Obviously this clause only makes sense if you trust the FSF, which I
do so I include it, but Linus apparently didn't trust them so he
struck the clause long ago.

so GPLv3 and Apache are compatible while GPLv2 and GPLv3 are not, that
is true and is designed.  However GPLv2 was also designed to be
upgradeable, which was absolutely the FSF's intent, to achieve
compatibility, and they have done so with all their old projects like
gcc and gnu libc.

The usual way to accomplish license upgradeability is to delegate your
copyright to the organization you trust to know the difference between
``upgrade'' and ``screw you over.''  That's the method Sun forced upon
people who had to sign contributor agreements, and is also the method
SFLC advises most new free software projects to adopt: don't let
individual developers keep licenses, because they'll become obstinate
ossified illogical partisan farts like Joerg, or will not answer
email, so you can never ever change the license.

FSF gives you this extra ``or any later version'' option to use, which
is handy if you trust them to make your software more free in the
future yet also want to keep your copyright so YOU can make it less
free in the future, if you decide you want to.  seems only fair to me,
so long as you really did write all of it.

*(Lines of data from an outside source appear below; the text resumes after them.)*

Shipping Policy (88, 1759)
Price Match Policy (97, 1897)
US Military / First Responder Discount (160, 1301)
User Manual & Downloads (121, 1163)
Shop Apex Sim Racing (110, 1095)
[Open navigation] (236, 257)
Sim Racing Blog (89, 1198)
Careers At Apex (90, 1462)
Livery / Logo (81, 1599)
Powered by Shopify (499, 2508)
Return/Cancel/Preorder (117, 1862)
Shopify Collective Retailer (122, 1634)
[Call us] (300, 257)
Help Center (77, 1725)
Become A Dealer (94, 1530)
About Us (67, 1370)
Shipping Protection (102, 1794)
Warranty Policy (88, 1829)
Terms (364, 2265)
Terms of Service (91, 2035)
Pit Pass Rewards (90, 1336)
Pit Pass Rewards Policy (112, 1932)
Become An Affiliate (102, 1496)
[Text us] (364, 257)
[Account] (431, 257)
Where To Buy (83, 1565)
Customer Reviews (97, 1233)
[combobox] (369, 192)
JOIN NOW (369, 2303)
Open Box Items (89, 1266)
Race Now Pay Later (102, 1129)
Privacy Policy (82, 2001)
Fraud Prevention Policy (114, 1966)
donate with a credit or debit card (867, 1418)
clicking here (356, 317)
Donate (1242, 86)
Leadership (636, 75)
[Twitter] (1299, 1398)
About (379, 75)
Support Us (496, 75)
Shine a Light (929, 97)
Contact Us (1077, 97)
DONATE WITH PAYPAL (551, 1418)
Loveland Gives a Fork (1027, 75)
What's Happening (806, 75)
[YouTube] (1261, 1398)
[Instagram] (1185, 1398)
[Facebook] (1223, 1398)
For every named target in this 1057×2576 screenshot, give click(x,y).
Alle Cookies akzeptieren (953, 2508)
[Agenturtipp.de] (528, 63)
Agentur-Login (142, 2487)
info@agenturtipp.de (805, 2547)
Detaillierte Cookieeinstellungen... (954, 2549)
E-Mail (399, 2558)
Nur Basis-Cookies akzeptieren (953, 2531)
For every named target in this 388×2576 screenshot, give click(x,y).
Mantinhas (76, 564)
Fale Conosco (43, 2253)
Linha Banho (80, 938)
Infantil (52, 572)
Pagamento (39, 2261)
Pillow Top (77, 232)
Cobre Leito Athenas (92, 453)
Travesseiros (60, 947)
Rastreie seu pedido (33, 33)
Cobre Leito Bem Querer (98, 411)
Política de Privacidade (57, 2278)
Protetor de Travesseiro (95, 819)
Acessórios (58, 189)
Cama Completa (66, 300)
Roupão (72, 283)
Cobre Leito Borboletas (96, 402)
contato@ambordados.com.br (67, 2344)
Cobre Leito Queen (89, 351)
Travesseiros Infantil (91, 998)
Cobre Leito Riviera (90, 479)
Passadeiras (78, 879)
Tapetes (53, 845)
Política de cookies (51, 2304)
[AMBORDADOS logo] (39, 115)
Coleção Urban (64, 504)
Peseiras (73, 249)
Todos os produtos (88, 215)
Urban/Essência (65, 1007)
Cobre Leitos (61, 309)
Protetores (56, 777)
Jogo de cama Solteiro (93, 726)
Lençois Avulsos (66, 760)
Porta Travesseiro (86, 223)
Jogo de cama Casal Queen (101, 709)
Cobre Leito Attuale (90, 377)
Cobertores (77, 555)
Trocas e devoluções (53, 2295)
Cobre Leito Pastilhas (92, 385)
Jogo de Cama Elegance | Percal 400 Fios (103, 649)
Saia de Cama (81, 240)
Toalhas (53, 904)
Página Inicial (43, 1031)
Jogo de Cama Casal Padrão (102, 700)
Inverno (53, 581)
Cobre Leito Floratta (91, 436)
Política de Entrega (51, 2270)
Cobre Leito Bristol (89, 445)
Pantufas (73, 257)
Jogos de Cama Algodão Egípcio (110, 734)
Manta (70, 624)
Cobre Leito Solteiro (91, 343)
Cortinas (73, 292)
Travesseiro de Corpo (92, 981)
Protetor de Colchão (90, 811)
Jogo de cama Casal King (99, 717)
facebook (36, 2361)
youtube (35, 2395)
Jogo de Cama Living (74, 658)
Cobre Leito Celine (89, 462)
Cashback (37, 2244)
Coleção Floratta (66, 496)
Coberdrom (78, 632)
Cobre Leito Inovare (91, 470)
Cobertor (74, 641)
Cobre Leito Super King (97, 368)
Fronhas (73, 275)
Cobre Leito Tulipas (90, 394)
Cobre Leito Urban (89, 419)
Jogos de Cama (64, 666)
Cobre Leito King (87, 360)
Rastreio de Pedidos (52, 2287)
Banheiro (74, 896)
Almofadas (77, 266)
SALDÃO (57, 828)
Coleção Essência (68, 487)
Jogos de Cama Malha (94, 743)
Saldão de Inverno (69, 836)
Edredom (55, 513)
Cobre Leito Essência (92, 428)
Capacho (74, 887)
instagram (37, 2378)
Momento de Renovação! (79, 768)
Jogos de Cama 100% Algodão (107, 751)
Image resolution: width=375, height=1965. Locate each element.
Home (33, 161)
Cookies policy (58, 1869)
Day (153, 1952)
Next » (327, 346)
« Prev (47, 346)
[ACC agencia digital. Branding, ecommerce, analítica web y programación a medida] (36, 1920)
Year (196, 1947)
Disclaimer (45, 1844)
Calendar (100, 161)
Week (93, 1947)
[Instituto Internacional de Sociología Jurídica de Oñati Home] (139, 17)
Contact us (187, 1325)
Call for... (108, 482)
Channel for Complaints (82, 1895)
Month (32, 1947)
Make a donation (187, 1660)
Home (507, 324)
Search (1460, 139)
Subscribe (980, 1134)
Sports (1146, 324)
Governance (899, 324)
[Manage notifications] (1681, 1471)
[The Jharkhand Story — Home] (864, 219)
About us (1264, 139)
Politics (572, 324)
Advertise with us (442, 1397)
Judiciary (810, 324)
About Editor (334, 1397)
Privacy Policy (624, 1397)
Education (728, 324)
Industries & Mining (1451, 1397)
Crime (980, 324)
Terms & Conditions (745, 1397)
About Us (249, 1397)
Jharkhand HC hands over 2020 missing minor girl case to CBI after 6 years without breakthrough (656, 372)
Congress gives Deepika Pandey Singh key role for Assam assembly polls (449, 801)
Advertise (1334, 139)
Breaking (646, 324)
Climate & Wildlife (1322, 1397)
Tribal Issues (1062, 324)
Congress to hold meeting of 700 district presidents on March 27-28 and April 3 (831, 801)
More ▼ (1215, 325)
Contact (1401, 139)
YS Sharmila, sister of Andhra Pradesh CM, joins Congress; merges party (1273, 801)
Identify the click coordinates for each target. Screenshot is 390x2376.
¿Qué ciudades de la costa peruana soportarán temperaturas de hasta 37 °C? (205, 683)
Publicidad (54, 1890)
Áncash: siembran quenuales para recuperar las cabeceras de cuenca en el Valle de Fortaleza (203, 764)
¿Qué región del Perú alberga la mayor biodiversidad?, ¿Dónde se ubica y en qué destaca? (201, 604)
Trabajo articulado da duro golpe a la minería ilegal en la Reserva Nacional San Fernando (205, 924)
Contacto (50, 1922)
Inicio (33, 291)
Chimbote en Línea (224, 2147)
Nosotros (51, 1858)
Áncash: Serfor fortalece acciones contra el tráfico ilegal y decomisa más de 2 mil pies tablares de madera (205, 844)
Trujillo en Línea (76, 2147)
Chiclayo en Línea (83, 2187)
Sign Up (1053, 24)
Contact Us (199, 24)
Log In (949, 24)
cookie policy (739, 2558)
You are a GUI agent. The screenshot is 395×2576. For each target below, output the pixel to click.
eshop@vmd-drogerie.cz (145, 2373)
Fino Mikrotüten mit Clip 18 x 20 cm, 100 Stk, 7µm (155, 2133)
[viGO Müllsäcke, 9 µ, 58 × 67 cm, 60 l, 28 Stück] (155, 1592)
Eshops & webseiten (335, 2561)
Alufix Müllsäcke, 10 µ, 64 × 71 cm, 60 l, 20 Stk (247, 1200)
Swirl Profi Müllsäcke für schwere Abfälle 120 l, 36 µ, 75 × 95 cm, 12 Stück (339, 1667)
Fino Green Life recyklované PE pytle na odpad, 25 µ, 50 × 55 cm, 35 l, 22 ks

GPLv3 is about as incompatible with GPLv2 as ``not giving any source
at all'' is incompatible with CDDL.  ie, if you delegated your
copyright to Sun and contributed under CDDL, Sun has now ``upgraded''
your license to no-source-at-all, which is obviously CDDL-incompatible
and by-design.

The CDDL of course could never include an ``or any later version''
clause because it would be completely stupid: there's no reason to
trust Sun/Oracle.  IMHO this is a huge advantage of GPL---it's very
easy to future-proof your work, provided you trust the FSF, which I'm
sure Joerg does not, but many people do which is lucky for us who do.
Joerg doesn't have anyone left to trust: if you donated your copyright
to Sun to try to future-proof it against unexpected needed license
changes, you're now screwed out of your original intent because
they've altered the terms of the deal you thought you were getting.
And if your clan of developers won't collectively trust anyone, you
also lose because if your understanding of patents evolves in the
future, your large old projects who refused-to-trust (like Linux!) are
stuck with patent robustness much worse than it needs to be.